-- Exercise description --
Please reproduce these lines word for word, from the first line up to and including the line with "tap(1141, 26)".
---------- Exercise materials
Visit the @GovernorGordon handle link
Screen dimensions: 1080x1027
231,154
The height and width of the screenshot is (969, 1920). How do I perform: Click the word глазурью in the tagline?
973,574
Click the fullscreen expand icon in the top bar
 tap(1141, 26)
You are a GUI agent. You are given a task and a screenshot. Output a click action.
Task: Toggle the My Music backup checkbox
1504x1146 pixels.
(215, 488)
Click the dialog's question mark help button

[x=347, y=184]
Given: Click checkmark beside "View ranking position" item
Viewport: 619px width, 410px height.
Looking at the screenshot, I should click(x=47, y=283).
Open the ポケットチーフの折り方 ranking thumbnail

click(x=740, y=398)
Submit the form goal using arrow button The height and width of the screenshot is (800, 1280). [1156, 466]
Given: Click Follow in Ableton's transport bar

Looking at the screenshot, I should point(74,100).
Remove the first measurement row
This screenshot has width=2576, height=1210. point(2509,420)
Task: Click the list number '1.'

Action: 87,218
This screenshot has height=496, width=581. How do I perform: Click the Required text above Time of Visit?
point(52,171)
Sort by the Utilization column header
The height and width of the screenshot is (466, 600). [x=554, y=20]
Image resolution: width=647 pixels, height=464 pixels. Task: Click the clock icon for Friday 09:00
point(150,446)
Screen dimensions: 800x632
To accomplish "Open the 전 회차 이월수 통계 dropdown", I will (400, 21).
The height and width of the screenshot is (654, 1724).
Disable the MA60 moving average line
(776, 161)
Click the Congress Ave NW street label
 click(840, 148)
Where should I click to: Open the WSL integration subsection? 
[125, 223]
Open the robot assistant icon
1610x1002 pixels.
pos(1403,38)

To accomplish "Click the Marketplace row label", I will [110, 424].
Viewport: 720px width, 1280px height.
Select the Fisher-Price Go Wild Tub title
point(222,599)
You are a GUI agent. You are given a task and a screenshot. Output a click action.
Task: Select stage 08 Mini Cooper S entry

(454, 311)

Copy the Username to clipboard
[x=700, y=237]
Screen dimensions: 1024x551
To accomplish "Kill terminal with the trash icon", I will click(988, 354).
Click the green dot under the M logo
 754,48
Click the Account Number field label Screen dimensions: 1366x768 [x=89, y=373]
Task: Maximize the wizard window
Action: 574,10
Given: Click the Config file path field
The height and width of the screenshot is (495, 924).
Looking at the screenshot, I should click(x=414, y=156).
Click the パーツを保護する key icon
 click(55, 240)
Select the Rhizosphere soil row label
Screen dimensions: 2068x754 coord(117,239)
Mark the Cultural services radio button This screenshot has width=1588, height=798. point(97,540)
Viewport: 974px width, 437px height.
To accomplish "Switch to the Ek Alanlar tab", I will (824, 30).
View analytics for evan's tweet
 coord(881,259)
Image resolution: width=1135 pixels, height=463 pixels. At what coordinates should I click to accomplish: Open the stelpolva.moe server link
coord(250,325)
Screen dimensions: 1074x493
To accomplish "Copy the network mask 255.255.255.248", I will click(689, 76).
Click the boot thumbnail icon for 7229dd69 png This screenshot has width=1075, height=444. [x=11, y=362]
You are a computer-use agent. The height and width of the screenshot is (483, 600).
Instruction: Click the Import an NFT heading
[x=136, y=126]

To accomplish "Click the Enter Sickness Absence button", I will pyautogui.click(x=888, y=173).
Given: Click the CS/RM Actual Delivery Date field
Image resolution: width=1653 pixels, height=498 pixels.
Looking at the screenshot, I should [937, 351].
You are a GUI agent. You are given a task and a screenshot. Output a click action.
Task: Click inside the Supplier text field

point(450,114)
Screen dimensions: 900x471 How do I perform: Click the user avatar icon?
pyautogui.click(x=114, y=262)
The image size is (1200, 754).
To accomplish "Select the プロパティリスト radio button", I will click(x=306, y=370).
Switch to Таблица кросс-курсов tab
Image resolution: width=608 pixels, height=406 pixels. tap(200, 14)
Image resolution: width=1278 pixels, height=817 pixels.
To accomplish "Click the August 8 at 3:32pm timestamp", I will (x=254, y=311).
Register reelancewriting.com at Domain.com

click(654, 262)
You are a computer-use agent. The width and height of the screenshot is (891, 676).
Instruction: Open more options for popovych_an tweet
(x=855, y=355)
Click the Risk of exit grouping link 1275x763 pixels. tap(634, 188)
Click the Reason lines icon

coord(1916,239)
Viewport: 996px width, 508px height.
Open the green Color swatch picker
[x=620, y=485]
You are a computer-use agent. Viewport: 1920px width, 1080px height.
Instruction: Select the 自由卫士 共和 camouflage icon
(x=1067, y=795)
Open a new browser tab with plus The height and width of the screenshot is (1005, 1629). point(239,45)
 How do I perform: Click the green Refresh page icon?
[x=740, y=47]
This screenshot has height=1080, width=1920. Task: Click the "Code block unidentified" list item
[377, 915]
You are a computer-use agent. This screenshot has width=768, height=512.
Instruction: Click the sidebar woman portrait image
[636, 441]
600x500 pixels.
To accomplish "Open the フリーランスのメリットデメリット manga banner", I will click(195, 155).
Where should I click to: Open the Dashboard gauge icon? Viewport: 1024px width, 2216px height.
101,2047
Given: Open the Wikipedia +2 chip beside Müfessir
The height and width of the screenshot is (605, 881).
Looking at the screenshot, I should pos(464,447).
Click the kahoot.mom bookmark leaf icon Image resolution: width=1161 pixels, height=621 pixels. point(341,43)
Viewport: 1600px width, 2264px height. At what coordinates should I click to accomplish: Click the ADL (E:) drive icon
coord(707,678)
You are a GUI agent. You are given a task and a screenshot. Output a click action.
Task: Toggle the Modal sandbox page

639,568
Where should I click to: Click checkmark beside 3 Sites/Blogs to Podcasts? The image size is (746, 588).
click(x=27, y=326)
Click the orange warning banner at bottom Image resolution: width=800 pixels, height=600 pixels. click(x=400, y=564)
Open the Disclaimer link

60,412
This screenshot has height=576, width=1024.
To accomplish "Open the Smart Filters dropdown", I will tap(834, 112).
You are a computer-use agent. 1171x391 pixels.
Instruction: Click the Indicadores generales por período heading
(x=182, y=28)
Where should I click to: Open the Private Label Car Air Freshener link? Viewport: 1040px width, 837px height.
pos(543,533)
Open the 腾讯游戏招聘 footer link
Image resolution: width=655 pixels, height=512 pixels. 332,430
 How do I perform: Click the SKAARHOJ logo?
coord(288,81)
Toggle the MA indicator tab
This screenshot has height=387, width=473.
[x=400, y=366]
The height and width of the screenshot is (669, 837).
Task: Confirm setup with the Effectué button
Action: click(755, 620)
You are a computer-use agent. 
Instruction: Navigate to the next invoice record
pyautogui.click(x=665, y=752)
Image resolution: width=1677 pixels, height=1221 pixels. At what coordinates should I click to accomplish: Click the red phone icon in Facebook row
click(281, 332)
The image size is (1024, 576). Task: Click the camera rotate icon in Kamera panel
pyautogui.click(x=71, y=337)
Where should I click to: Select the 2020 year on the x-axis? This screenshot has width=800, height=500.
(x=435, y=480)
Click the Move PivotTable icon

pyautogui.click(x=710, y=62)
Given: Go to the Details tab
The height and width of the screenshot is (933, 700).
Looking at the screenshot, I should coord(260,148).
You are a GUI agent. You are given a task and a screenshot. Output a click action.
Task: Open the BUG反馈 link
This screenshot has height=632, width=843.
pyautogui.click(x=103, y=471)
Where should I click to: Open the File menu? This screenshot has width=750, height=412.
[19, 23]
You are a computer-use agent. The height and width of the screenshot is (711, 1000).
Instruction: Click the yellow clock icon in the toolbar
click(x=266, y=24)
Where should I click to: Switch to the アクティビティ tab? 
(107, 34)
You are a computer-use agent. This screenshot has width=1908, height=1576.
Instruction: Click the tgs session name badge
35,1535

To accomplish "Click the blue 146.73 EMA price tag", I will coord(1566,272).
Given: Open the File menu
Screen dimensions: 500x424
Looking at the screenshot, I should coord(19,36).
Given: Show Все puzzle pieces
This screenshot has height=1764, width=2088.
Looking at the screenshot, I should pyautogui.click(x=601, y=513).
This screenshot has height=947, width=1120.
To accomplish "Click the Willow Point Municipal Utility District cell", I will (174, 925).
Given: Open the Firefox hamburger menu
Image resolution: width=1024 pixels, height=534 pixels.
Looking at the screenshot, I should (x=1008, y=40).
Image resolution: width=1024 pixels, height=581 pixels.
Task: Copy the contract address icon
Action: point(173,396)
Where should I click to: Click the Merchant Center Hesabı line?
--------------------
-- Full output --
Visit the @GovernorGordon handle link
Screen dimensions: 1080x1027
231,154
The height and width of the screenshot is (969, 1920). How do I perform: Click the word глазурью in the tagline?
973,574
Click the fullscreen expand icon in the top bar
 tap(1141, 26)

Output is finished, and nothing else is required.